(Element and text position data)
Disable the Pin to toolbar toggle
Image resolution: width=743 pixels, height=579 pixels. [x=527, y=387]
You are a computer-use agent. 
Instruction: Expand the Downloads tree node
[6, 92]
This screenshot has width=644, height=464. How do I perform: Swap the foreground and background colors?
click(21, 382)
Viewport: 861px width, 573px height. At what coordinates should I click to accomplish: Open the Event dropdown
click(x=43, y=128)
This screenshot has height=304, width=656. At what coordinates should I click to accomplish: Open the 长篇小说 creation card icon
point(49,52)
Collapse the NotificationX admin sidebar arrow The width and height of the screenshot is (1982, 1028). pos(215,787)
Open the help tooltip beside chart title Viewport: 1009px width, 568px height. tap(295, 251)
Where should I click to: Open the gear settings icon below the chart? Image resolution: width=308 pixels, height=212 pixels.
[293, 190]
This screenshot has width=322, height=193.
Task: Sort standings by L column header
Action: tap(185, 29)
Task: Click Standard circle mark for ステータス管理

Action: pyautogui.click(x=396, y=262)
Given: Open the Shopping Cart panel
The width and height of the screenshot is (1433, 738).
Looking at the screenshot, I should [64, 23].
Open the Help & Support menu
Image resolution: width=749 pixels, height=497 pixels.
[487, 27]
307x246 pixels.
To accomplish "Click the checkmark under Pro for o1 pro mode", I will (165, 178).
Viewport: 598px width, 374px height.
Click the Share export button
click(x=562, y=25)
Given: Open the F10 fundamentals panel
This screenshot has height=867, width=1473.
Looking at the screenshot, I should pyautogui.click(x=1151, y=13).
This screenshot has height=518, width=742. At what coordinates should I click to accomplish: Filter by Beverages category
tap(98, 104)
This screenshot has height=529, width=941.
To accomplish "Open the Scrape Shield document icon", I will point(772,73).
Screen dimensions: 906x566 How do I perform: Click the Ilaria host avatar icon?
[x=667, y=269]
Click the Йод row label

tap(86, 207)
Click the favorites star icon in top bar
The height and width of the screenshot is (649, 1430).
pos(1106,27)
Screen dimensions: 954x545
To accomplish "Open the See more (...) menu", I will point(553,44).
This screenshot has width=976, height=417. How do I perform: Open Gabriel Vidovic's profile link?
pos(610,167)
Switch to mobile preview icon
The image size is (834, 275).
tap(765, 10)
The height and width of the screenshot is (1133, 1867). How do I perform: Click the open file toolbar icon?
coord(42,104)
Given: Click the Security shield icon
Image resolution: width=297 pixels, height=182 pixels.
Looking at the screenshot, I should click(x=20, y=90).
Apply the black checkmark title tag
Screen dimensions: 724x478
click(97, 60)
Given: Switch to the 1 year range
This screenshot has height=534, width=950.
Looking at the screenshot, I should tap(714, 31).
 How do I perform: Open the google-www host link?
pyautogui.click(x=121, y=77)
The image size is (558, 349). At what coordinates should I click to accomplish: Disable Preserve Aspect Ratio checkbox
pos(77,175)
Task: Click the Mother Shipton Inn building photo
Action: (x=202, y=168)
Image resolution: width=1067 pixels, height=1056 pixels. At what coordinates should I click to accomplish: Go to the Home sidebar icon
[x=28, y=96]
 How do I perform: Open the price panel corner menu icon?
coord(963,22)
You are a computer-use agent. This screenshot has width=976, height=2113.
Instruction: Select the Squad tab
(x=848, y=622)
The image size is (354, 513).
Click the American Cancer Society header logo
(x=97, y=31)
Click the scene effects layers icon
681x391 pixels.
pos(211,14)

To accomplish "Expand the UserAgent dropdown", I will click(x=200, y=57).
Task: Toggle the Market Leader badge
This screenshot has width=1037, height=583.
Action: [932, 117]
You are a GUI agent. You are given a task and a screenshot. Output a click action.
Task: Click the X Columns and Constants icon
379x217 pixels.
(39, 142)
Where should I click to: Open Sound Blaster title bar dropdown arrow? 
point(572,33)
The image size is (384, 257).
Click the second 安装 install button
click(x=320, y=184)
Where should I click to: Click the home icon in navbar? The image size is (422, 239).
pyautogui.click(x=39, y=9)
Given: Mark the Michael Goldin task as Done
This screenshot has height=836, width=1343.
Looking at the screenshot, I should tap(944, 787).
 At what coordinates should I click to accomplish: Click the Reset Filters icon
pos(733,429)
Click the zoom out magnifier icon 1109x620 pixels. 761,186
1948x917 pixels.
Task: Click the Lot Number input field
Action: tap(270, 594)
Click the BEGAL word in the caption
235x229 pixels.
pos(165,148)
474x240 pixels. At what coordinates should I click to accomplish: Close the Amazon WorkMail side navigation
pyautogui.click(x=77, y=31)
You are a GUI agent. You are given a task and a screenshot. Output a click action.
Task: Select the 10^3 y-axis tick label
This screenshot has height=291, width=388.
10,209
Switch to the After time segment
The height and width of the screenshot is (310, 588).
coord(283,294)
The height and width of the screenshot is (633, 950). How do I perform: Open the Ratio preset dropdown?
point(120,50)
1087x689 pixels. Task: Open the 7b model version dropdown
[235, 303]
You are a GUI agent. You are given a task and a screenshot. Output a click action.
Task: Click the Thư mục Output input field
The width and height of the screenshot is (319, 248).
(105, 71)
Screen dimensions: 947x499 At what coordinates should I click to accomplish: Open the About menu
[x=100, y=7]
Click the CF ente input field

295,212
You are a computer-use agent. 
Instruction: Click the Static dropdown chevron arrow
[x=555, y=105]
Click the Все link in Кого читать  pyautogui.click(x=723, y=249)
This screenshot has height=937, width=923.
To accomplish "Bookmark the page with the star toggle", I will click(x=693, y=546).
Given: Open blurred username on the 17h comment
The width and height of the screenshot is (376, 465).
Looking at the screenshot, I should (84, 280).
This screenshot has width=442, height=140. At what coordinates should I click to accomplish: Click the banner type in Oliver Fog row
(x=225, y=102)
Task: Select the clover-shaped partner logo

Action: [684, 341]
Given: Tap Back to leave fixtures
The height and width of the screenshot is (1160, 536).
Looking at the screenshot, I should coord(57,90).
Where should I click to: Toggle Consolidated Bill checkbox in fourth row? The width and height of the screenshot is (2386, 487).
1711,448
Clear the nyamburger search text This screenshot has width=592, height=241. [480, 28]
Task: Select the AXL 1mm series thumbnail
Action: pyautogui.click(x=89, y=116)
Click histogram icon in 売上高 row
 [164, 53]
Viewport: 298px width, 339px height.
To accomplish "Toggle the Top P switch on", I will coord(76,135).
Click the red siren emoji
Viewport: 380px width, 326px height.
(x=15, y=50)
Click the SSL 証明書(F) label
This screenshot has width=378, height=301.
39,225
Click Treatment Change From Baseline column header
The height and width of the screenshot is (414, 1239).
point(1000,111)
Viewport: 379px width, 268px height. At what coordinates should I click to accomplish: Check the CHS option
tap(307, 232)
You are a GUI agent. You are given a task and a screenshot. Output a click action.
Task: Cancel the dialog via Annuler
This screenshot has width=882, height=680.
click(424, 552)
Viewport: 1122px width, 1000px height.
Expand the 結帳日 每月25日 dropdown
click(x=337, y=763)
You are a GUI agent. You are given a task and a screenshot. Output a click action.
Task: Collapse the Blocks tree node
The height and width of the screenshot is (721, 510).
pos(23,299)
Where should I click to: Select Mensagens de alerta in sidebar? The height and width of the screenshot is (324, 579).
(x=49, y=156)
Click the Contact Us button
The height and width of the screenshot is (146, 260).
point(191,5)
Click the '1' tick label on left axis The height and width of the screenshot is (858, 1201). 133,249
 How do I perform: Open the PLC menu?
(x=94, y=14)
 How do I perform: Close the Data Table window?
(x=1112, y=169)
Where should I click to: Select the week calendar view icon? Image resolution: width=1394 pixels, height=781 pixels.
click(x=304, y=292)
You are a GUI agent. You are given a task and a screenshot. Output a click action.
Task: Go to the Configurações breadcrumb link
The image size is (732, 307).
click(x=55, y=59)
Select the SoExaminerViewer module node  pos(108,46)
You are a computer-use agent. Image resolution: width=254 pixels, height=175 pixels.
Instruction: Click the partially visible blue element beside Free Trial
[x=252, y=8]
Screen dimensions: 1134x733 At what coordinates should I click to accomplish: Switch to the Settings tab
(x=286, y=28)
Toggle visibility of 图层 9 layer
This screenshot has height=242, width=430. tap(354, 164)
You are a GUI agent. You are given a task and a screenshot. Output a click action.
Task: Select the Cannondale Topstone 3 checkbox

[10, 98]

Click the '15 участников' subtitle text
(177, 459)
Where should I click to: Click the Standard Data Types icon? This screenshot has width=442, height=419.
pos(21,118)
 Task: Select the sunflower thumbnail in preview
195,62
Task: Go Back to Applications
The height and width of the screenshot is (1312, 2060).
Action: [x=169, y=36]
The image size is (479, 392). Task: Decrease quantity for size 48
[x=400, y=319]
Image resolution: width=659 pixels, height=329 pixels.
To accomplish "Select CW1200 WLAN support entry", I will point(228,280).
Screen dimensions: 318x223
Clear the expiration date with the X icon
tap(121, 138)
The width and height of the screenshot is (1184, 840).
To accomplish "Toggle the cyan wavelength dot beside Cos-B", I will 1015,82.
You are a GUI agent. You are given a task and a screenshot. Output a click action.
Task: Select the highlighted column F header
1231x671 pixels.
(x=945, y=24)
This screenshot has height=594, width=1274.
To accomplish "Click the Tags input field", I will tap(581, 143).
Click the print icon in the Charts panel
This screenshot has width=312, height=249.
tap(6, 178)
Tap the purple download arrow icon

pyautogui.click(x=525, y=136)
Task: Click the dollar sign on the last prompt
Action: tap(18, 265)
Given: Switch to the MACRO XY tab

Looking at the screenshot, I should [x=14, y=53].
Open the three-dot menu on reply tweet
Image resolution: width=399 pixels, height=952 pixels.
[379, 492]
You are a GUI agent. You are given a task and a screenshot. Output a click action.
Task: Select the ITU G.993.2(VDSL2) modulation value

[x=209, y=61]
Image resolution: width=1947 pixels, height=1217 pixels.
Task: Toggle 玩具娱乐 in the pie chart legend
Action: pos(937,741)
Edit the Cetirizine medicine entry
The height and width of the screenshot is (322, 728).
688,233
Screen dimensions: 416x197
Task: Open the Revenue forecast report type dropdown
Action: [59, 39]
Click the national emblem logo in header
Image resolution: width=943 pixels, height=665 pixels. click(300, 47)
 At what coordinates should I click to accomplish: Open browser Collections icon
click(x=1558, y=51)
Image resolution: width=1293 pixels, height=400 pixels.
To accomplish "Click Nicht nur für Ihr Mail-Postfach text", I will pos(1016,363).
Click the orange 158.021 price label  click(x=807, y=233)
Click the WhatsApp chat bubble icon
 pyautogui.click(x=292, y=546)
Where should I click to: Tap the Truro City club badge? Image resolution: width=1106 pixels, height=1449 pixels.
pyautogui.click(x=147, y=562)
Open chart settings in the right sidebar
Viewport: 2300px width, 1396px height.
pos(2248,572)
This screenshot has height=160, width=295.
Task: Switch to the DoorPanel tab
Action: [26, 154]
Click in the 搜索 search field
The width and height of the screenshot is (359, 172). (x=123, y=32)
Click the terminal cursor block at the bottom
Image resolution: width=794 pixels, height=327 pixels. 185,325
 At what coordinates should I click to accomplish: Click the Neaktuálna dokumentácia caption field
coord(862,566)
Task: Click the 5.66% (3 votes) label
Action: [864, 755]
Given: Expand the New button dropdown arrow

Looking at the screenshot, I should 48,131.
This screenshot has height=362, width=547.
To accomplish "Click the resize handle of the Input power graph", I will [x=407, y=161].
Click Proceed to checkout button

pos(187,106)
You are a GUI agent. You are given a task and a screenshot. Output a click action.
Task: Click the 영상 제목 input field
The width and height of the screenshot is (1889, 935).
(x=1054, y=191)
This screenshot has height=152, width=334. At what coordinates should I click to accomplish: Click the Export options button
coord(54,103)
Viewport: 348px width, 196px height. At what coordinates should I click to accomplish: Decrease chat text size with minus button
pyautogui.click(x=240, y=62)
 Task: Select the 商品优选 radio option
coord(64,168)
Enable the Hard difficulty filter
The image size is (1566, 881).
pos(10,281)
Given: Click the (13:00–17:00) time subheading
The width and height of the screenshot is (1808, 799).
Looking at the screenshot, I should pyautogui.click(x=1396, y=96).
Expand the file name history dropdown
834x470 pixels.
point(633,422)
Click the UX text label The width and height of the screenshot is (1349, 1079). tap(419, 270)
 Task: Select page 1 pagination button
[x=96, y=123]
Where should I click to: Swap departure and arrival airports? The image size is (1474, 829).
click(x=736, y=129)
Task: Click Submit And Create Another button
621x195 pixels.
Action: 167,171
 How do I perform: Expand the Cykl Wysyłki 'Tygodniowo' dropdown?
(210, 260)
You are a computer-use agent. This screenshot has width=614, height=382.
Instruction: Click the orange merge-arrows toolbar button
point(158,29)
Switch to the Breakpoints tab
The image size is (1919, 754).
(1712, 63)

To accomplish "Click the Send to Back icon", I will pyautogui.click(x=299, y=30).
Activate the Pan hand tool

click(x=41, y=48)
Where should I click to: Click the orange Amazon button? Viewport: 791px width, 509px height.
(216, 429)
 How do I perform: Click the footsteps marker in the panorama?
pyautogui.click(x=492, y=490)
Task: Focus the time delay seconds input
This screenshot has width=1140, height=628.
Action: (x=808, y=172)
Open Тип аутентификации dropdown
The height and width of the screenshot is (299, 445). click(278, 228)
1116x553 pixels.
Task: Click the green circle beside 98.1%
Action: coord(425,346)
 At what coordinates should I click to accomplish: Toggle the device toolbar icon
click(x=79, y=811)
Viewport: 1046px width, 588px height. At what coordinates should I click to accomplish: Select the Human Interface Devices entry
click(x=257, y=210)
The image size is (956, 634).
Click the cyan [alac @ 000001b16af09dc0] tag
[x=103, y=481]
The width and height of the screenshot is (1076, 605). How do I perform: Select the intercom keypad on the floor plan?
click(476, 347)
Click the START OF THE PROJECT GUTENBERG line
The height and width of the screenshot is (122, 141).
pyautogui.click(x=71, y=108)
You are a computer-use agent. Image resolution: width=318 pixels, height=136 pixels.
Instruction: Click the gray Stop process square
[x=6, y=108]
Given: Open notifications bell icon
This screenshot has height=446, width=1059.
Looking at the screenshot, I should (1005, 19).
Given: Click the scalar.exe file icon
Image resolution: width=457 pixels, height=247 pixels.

§ Prompt
Please reproduce the listing above verbatim, from its first line up to and including the line with "click(x=43, y=128)".

§ Expected answer
Disable the Pin to toolbar toggle
Image resolution: width=743 pixels, height=579 pixels. [x=527, y=387]
You are a computer-use agent. 
Instruction: Expand the Downloads tree node
[6, 92]
This screenshot has width=644, height=464. How do I perform: Swap the foreground and background colors?
click(21, 382)
Viewport: 861px width, 573px height. At what coordinates should I click to accomplish: Open the Event dropdown
click(x=43, y=128)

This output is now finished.